A grande encenação de Costa
António Costa montou uma grande encenação em torno da demissão de João Galamba que não foi, na verdade, nenhuma demissão. Mas o governo está pior hoje do que estava ontem.
Não há outra forma de o dizer: António Costa seguiu os conselhos dos ‘influenciadores’ de auto-ajuda, fez de um enorme problema uma maior oportunidade e encenou uma jogada política para acabar com as dúvidas sobre quem manda. A encenação, preparada ao minuto, tinha um objetivo, arrumar com Marcelo Rebelo de Sousa depois do Presidente ameaçar com a dissolução nas últimas semanas, envolveu dramatização, reuniões, telefonemas estrategicamente visíveis para as câmaras de televisão e um comunicado de demissão que não era mais do que o engodo para a decisão final.

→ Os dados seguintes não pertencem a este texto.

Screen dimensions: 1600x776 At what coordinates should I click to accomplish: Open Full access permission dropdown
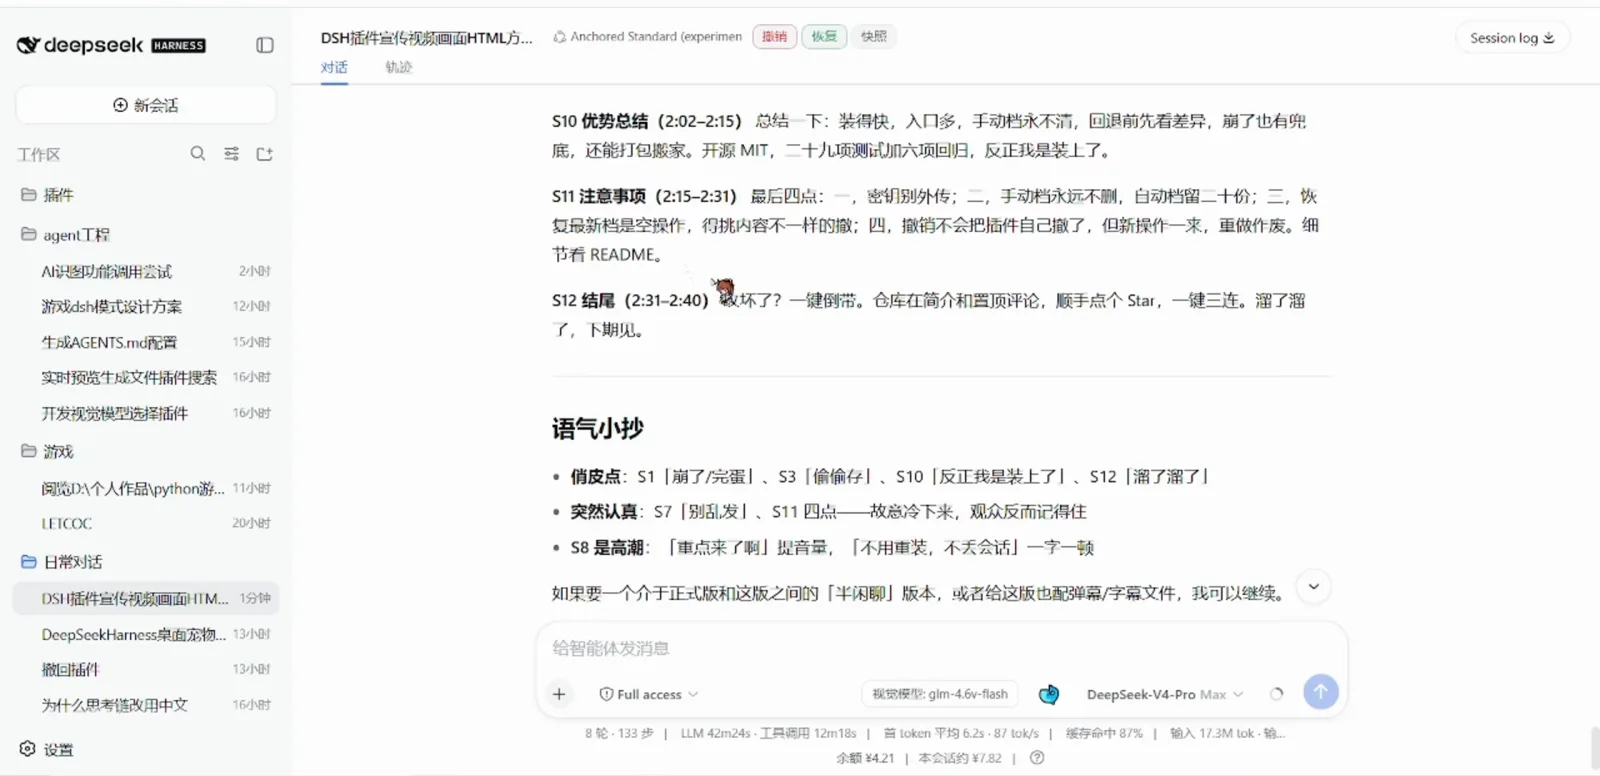[x=648, y=694]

O dia 2 de maio ficará na história. Tinha começado, na verdade, no final do dia anterior, quando António Costa, regressado de férias, faz as primeiras declarações ao país, através da RTP, com uma defesa contida de João Galamba. Estava tudo em aberto, mas a noticia, horas depois, do Expresso, revelava o que já se desconfiava: Marcelo queria a demissão do ministro das Infraestruturas, por razões que deveriam ser óbvias para toda a gente (menos para Costa). Marcelo percebeu que a sua vontade poderia ser contrariada. E tinha razão.
O dia longo começou com informação a circular nas redações de que poderia haver uma remodelação alargada, e não apenas a saída “inevitável” de João Galamba. Um encontro matinal com João Galamba, uma reunião do núcleo duro político, a visita a Belém e o comunicado do ministro, longo, minucioso, pensado, parecia ser o epílogo previsível. A encenação foi clara logo a seguir.

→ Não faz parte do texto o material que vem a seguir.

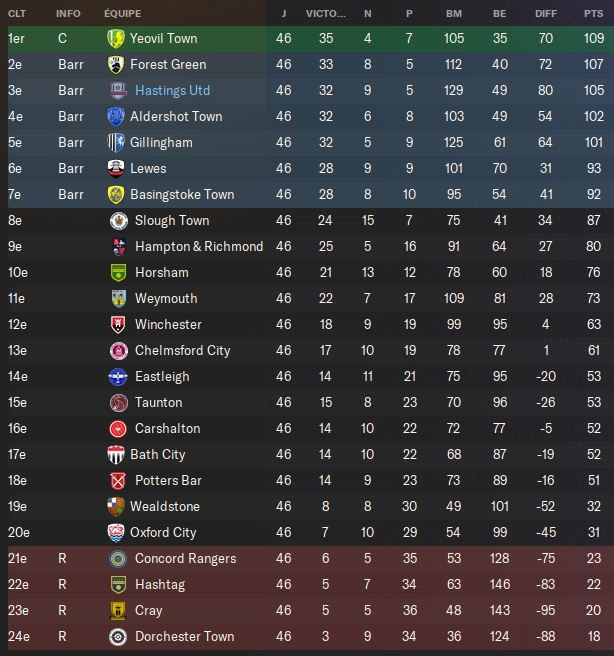Click the INFO column header
Screen dimensions: 614x656
pyautogui.click(x=69, y=14)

Costa poderia não ter aceite a demissão de Galamba, e isso já seria mau (mas já lá vamos), mas o teatro que se seguiu foi de baixa política de qualidade. Costa quis pôr Marcelo no seu sítio, afinal, o regime é de pendor parlamentarista. E num golpe de teatro, anuncia que não aceita a demissão. Estava tudo combinado, claro, e Marcelo foi obrigado a divulgar uma nota inédita, e particularmente violenta, que fica para a história.
- O Presidente da República, que não pode exonerar um membro do Governo sem ser por proposta do primeiro-ministro, discorda da posição deste quanto à leitura política dos factos e quanto à perceção deles resultante por parte dos Portugueses, no que respeita ao prestígio das instituições que os regem.
Há um conflito institucional entre São Bento e Belém e, pelo que se percebeu no dia de ontem, qualquer antecipação sobre o futuro próximo é no mínimo arriscada. O que fará o Presidente? Quando sinaliza o “prestígio das instituições“, está a um passo do irregular funcionamento das instituições, a condição para demitir o Governo (a dissolução da Assembleia tem outros argumentos e depende da avaliação política do Presidente).
As razões para uma demissão de João Galamba — como apontado aqui no ECO Login — não mudaram, a comunicação de António Costa não alterou a realidade sobre as efetivas condições de governabilidade do ministro que, como é óbvio, mentiu sobre as reuniões com a CEO da TAP e deixou degradar as instituições com aquela cena imprópria dentro do ministério.
O Governo, hoje, está pior do que estava ontem. Se já não era bem um Governo em pleno exercício de funções, como ficou evidente do último ano e da sucessão de demissões, ficou pior, e passou a ter um ministro que, publicamente, está em funções contra a vontade do Presidente e por razões fundadas e conhecidas de todos, e Costa entrou numa espécie de guerra de nervos com Marcelo.
Costa decidiu que prefere ir a eleições já a esperar pelo desfecho das europeias, o calendário que estava a cristalizar na discussão política por responsabilidade direta de um Governo que não consegue governar. Fez a Marcelo o que fez ao Bloco de Esquerda e ao PCP, e jogou um trunfo. A situação económica e social do país, a instabilidade e incerteza financeira, passou para segundo plano, terceiro mesmo, o que conta para Costa é preservar o poder pelo poder, a proteção do PS neste ciclo e no próximo.
O que fará Marcelo? O caminho é estreito, mas se ficar pela nota divulgada ontem, pode dar o seu mandato por terminado. Há objetivamente condições para dissolver a assembleia por falta de confiança no primeiro-ministro depois da grande encenação (e maior provocação), mas Marcelo tem de estar preparado para tudo, até para a possibilidade de ter, ele próprio, de sair antecipadamente de Belém. No meio disto tudo, o país é um palco para as jogadas de Costa.